TASK INPUTS:
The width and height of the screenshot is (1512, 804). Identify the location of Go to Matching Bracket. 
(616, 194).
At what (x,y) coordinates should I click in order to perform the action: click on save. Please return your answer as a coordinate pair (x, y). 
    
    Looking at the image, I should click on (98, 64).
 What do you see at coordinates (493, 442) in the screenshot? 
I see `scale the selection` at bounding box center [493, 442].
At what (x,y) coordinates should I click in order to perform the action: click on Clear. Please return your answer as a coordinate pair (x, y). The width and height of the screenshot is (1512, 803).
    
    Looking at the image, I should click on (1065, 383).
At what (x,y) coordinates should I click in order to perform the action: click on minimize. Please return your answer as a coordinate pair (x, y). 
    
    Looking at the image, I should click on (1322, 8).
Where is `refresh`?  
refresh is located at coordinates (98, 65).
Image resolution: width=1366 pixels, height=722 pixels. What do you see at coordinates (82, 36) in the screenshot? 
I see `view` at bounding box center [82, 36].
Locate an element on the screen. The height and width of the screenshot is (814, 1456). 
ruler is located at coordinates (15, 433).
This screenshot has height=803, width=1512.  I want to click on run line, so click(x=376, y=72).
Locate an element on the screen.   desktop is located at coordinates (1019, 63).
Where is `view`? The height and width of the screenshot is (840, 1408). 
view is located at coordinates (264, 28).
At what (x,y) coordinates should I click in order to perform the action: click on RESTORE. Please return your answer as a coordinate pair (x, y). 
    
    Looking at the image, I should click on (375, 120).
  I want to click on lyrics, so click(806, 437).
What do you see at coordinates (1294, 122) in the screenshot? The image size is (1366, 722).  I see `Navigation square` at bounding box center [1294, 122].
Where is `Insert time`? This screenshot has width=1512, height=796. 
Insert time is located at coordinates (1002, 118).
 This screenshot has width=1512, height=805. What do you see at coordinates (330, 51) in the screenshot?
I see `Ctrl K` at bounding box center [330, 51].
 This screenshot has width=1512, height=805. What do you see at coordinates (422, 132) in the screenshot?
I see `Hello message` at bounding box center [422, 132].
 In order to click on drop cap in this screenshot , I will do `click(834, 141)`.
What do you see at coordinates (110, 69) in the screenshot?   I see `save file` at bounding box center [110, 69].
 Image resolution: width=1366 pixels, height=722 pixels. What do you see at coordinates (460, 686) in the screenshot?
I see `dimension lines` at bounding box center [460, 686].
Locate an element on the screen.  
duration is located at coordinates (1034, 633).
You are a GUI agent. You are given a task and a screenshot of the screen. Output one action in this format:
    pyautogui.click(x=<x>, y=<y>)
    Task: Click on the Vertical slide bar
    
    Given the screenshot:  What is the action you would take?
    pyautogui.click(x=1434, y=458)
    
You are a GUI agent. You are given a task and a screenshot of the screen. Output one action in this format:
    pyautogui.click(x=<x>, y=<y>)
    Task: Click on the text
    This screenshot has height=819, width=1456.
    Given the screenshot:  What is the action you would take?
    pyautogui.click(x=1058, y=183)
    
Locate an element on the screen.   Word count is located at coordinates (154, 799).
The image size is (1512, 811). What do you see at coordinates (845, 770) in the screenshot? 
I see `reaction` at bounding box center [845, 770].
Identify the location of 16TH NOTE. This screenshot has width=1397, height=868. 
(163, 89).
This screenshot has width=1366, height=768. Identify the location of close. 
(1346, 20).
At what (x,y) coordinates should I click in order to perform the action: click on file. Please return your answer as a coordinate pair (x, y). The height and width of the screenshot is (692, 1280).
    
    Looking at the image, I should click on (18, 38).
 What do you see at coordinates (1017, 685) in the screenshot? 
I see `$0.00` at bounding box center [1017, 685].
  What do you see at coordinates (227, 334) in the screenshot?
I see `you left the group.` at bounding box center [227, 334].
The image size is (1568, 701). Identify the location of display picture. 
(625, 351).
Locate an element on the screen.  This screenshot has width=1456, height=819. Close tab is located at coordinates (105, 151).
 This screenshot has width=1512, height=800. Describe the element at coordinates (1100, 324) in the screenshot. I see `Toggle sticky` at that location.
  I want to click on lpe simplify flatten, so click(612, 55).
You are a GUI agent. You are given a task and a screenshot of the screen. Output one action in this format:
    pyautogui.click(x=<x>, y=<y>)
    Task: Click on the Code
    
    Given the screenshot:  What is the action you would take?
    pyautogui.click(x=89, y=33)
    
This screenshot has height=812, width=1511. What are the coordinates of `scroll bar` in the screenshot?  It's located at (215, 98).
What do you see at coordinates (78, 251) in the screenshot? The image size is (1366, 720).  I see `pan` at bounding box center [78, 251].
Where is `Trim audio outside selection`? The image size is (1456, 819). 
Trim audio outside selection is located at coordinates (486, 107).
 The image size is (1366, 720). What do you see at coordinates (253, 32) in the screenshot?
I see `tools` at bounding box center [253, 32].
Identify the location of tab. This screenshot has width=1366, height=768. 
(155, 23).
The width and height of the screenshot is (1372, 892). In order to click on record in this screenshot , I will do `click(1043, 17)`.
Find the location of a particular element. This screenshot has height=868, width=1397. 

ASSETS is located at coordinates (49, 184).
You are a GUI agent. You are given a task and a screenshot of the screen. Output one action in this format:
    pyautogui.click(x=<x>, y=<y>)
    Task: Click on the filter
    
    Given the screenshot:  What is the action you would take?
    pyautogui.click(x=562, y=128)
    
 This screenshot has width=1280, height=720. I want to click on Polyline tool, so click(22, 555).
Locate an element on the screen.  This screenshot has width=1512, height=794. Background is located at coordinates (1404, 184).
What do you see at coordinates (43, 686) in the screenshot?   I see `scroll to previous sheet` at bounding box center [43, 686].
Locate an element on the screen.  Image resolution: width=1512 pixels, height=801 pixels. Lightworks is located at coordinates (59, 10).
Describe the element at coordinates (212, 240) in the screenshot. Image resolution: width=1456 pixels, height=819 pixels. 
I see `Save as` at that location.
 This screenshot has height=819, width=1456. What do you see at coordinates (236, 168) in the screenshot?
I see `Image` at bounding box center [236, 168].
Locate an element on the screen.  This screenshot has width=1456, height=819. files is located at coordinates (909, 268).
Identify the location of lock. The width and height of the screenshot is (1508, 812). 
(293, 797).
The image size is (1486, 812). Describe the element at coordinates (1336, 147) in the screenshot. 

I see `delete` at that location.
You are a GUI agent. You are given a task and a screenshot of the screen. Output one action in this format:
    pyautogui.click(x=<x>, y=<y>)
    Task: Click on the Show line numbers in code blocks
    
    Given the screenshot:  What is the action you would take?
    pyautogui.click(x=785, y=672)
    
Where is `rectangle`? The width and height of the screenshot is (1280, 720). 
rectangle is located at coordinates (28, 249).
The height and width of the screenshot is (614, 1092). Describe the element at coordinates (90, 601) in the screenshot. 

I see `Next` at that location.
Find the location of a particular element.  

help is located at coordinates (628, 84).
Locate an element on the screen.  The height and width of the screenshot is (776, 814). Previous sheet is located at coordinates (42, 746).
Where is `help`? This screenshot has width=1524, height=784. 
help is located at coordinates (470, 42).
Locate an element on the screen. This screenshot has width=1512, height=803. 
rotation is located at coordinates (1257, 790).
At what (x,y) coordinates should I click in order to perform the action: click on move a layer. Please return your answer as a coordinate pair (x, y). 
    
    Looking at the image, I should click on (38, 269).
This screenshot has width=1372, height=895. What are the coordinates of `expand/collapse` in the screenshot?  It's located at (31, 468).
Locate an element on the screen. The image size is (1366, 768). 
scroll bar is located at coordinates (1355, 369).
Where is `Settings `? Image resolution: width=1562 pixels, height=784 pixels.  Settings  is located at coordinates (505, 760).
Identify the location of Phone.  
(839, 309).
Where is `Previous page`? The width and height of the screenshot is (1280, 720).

REQUIRED TASK:
Could you copy the records above word for word, from start to finish?

ANSWER TO THIS TASK:
The width and height of the screenshot is (1512, 804). Identify the location of Go to Matching Bracket. 
(616, 194).
At what (x,y) coordinates should I click in order to perform the action: click on save. Please return your answer as a coordinate pair (x, y). 
    
    Looking at the image, I should click on (98, 64).
 What do you see at coordinates (493, 442) in the screenshot? 
I see `scale the selection` at bounding box center [493, 442].
At what (x,y) coordinates should I click in order to perform the action: click on Clear. Please return your answer as a coordinate pair (x, y). The width and height of the screenshot is (1512, 803).
    
    Looking at the image, I should click on (1065, 383).
At what (x,y) coordinates should I click in order to perform the action: click on minimize. Please return your answer as a coordinate pair (x, y). 
    
    Looking at the image, I should click on (1322, 8).
Where is `refresh`?  
refresh is located at coordinates (98, 65).
Image resolution: width=1366 pixels, height=722 pixels. What do you see at coordinates (82, 36) in the screenshot? 
I see `view` at bounding box center [82, 36].
Locate an element on the screen. The height and width of the screenshot is (814, 1456). 
ruler is located at coordinates (15, 433).
This screenshot has height=803, width=1512.  I want to click on run line, so click(x=376, y=72).
Locate an element on the screen.   desktop is located at coordinates (1019, 63).
Where is `view`? The height and width of the screenshot is (840, 1408). 
view is located at coordinates (264, 28).
At what (x,y) coordinates should I click in order to perform the action: click on RESTORE. Please return your answer as a coordinate pair (x, y). 
    
    Looking at the image, I should click on (375, 120).
  I want to click on lyrics, so click(806, 437).
What do you see at coordinates (1294, 122) in the screenshot? The image size is (1366, 722).  I see `Navigation square` at bounding box center [1294, 122].
Where is `Insert time`? This screenshot has width=1512, height=796. 
Insert time is located at coordinates (1002, 118).
 This screenshot has width=1512, height=805. What do you see at coordinates (330, 51) in the screenshot?
I see `Ctrl K` at bounding box center [330, 51].
 This screenshot has width=1512, height=805. What do you see at coordinates (422, 132) in the screenshot?
I see `Hello message` at bounding box center [422, 132].
 In order to click on drop cap in this screenshot , I will do `click(834, 141)`.
What do you see at coordinates (110, 69) in the screenshot?   I see `save file` at bounding box center [110, 69].
 Image resolution: width=1366 pixels, height=722 pixels. What do you see at coordinates (460, 686) in the screenshot?
I see `dimension lines` at bounding box center [460, 686].
Locate an element on the screen.  
duration is located at coordinates (1034, 633).
You are a GUI agent. You are given a task and a screenshot of the screen. Output one action in this format:
    pyautogui.click(x=<x>, y=<y>)
    Task: Click on the Vertical slide bar
    
    Given the screenshot:  What is the action you would take?
    pyautogui.click(x=1434, y=458)
    
You are a GUI agent. You are given a task and a screenshot of the screen. Output one action in this format:
    pyautogui.click(x=<x>, y=<y>)
    Task: Click on the text
    This screenshot has height=819, width=1456.
    Given the screenshot:  What is the action you would take?
    pyautogui.click(x=1058, y=183)
    
Locate an element on the screen.   Word count is located at coordinates (154, 799).
The image size is (1512, 811). What do you see at coordinates (845, 770) in the screenshot? 
I see `reaction` at bounding box center [845, 770].
Identify the location of 16TH NOTE. This screenshot has width=1397, height=868. 
(163, 89).
This screenshot has width=1366, height=768. Identify the location of close. 
(1346, 20).
At what (x,y) coordinates should I click in order to perform the action: click on file. Please return your answer as a coordinate pair (x, y). The height and width of the screenshot is (692, 1280).
    
    Looking at the image, I should click on (18, 38).
 What do you see at coordinates (1017, 685) in the screenshot? 
I see `$0.00` at bounding box center [1017, 685].
  What do you see at coordinates (227, 334) in the screenshot?
I see `you left the group.` at bounding box center [227, 334].
The image size is (1568, 701). Identify the location of display picture. 
(625, 351).
Locate an element on the screen.  This screenshot has width=1456, height=819. Close tab is located at coordinates (105, 151).
 This screenshot has width=1512, height=800. Describe the element at coordinates (1100, 324) in the screenshot. I see `Toggle sticky` at that location.
  I want to click on lpe simplify flatten, so click(612, 55).
You are a GUI agent. You are given a task and a screenshot of the screen. Output one action in this format:
    pyautogui.click(x=<x>, y=<y>)
    Task: Click on the Code
    
    Given the screenshot:  What is the action you would take?
    pyautogui.click(x=89, y=33)
    
This screenshot has height=812, width=1511. What are the coordinates of `scroll bar` in the screenshot?  It's located at (215, 98).
What do you see at coordinates (78, 251) in the screenshot? The image size is (1366, 720).  I see `pan` at bounding box center [78, 251].
Where is `Trim audio outside selection`? The image size is (1456, 819). 
Trim audio outside selection is located at coordinates (486, 107).
 The image size is (1366, 720). What do you see at coordinates (253, 32) in the screenshot?
I see `tools` at bounding box center [253, 32].
Identify the location of tab. This screenshot has width=1366, height=768. 
(155, 23).
The width and height of the screenshot is (1372, 892). In order to click on record in this screenshot , I will do `click(1043, 17)`.
Find the location of a particular element. This screenshot has height=868, width=1397. 

ASSETS is located at coordinates (49, 184).
You are a GUI agent. You are given a task and a screenshot of the screen. Output one action in this format:
    pyautogui.click(x=<x>, y=<y>)
    Task: Click on the filter
    
    Given the screenshot:  What is the action you would take?
    pyautogui.click(x=562, y=128)
    
 This screenshot has width=1280, height=720. I want to click on Polyline tool, so click(22, 555).
Locate an element on the screen.  This screenshot has width=1512, height=794. Background is located at coordinates (1404, 184).
What do you see at coordinates (43, 686) in the screenshot?   I see `scroll to previous sheet` at bounding box center [43, 686].
Locate an element on the screen.  Image resolution: width=1512 pixels, height=801 pixels. Lightworks is located at coordinates (59, 10).
Describe the element at coordinates (212, 240) in the screenshot. Image resolution: width=1456 pixels, height=819 pixels. 
I see `Save as` at that location.
 This screenshot has height=819, width=1456. What do you see at coordinates (236, 168) in the screenshot?
I see `Image` at bounding box center [236, 168].
Locate an element on the screen.  This screenshot has width=1456, height=819. files is located at coordinates (909, 268).
Identify the location of lock. The width and height of the screenshot is (1508, 812). 
(293, 797).
The image size is (1486, 812). Describe the element at coordinates (1336, 147) in the screenshot. 

I see `delete` at that location.
You are a GUI agent. You are given a task and a screenshot of the screen. Output one action in this format:
    pyautogui.click(x=<x>, y=<y>)
    Task: Click on the Show line numbers in code blocks
    
    Given the screenshot:  What is the action you would take?
    pyautogui.click(x=785, y=672)
    
Where is `rectangle`? The width and height of the screenshot is (1280, 720). 
rectangle is located at coordinates (28, 249).
The height and width of the screenshot is (614, 1092). Describe the element at coordinates (90, 601) in the screenshot. 

I see `Next` at that location.
Find the location of a particular element.  

help is located at coordinates (628, 84).
Locate an element on the screen.  The height and width of the screenshot is (776, 814). Previous sheet is located at coordinates (42, 746).
Where is `help`? This screenshot has width=1524, height=784. 
help is located at coordinates (470, 42).
Locate an element on the screen. This screenshot has width=1512, height=803. 
rotation is located at coordinates (1257, 790).
At what (x,y) coordinates should I click in order to perform the action: click on move a layer. Please return your answer as a coordinate pair (x, y). 
    
    Looking at the image, I should click on (38, 269).
This screenshot has width=1372, height=895. What are the coordinates of `expand/collapse` in the screenshot?  It's located at (31, 468).
Locate an element on the screen. The image size is (1366, 768). 
scroll bar is located at coordinates (1355, 369).
Where is `Settings `? Image resolution: width=1562 pixels, height=784 pixels.  Settings  is located at coordinates (505, 760).
Identify the location of Phone.  
(839, 309).
Where is `Previous page`? The width and height of the screenshot is (1280, 720).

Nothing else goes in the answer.